Results Given both CMA analysis and trio WES, clinically significant genetic findings were identified for 58% of patients (26 of 45). Diagnoses were eight large CNVs detected by CMA and 18 point mutations detected by trio WES. None had more than one severe mutation. Approximately half of events (14 of 26) were de novo. Yield was significantly higher in patients with CP with comorbidities (69%, 22 of 32) than in those with pure motor CP (31%, 4 of 13; p=0.02). Among patients with genetic diagnoses, CNVs were more frequent than point mutations among patients with congenital anomalies (OR 7.8, 95% CI 1.2 to 52.4) or major dysmorphic features (OR 10.5, 95% CI 1.4 to 73.7). Clinically significant mutations were identified in 18 different genes: 14 with known involvement in CP-related disorders and 4 responsible for other neurodevelopmental conditions. Three possible new candidate genes for CP were ARGEF10, RTF1 and TAOK3.
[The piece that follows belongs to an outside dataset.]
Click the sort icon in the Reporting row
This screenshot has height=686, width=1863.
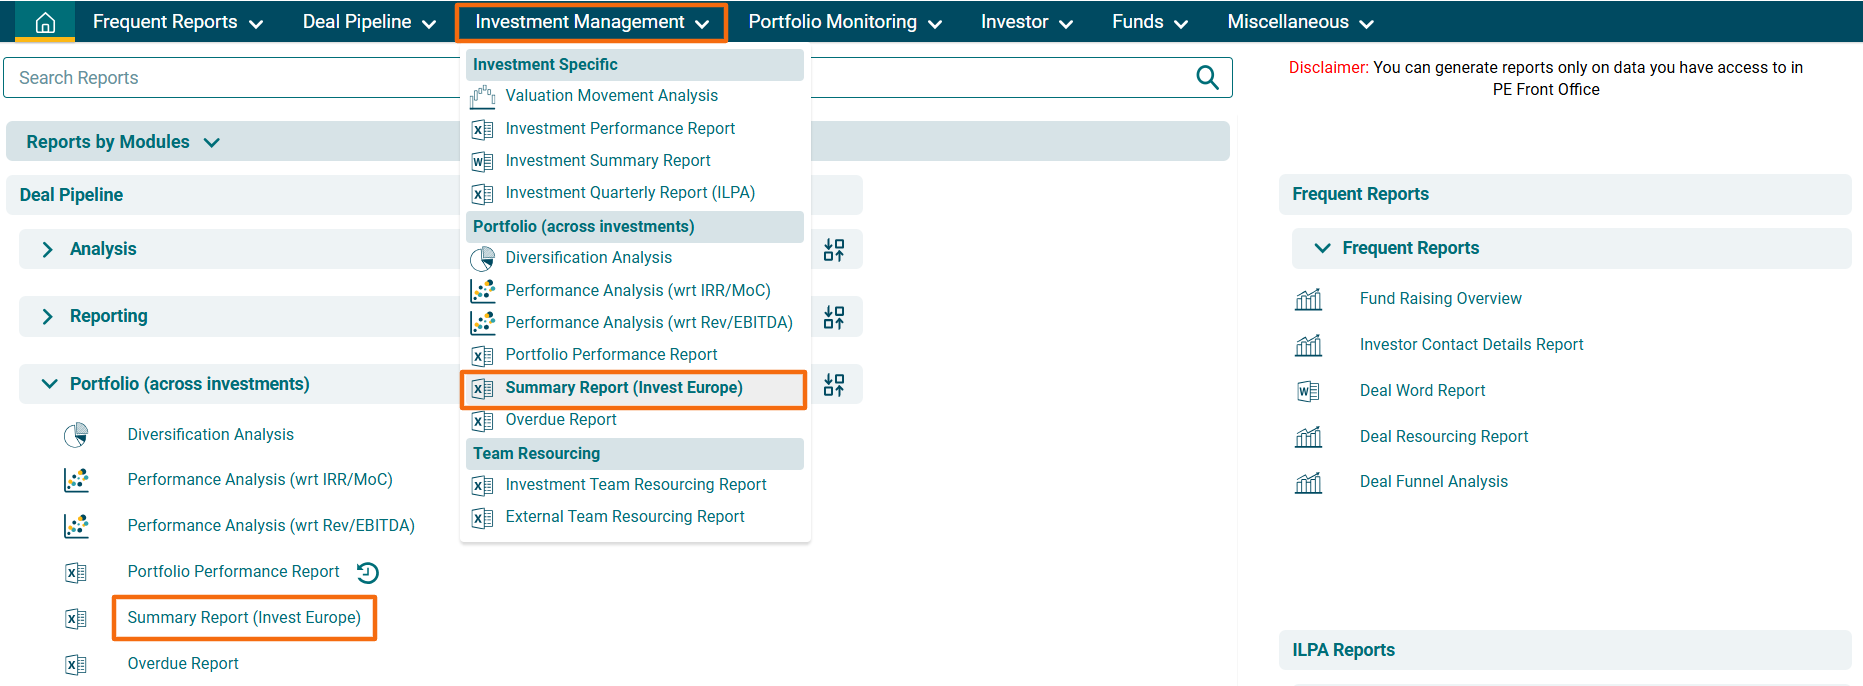pyautogui.click(x=834, y=318)
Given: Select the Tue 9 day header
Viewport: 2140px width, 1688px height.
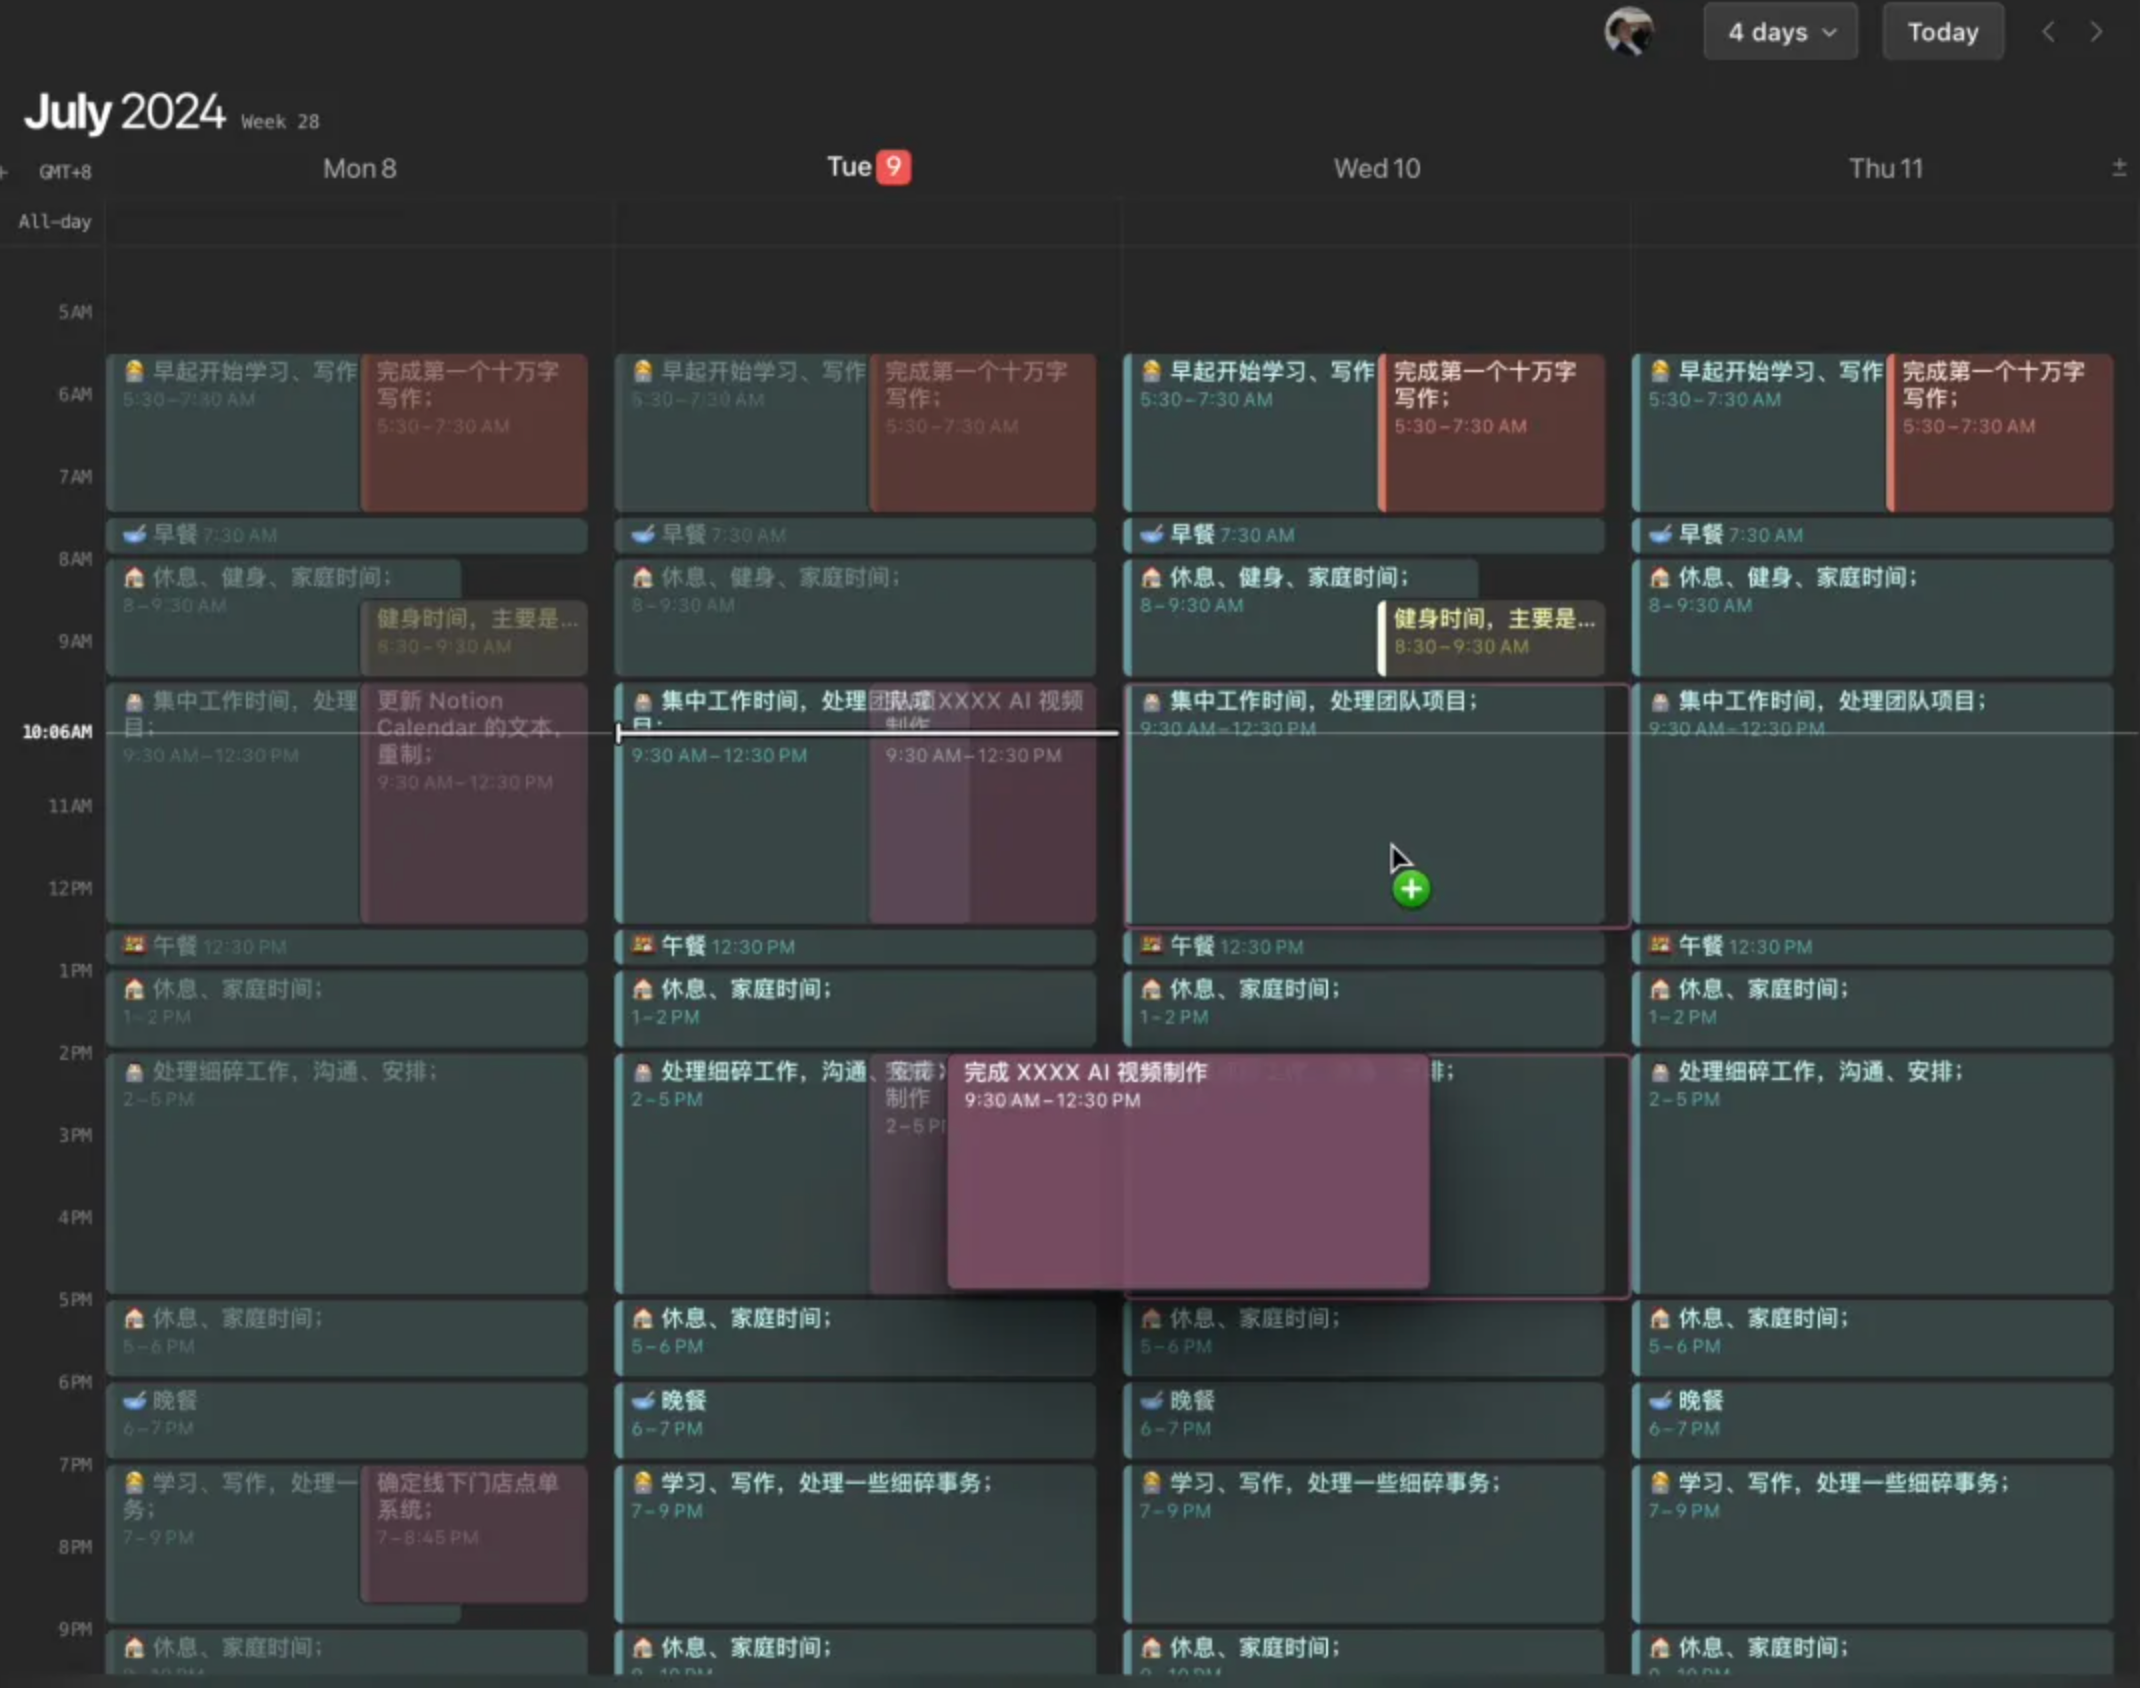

Conclusions Cryptogenic CP is genetically highly heterogeneous. Genomic analysis has a high yield and is warranted in all these patients. Trio WES has higher yield than CMA, except in patients with congenital anomalies or major dysmorphic features, but these methods are complementary. Patients with negative results with one approach should also be tested by the other.

  • central nervous system diseases
  • comparative genomic hybridisation
  • genetics
  • medical
  • genetic testing
  • movement disorders

Data availability statement

Data are available upon reasonable request. All data relevant to the study are included in the article or uploaded as supplementary information. The authors declare that the data supporting the findings of this study are available within the paper. The remainder of the data are available from the corresponding author on request, consistent with institutional review board requirements.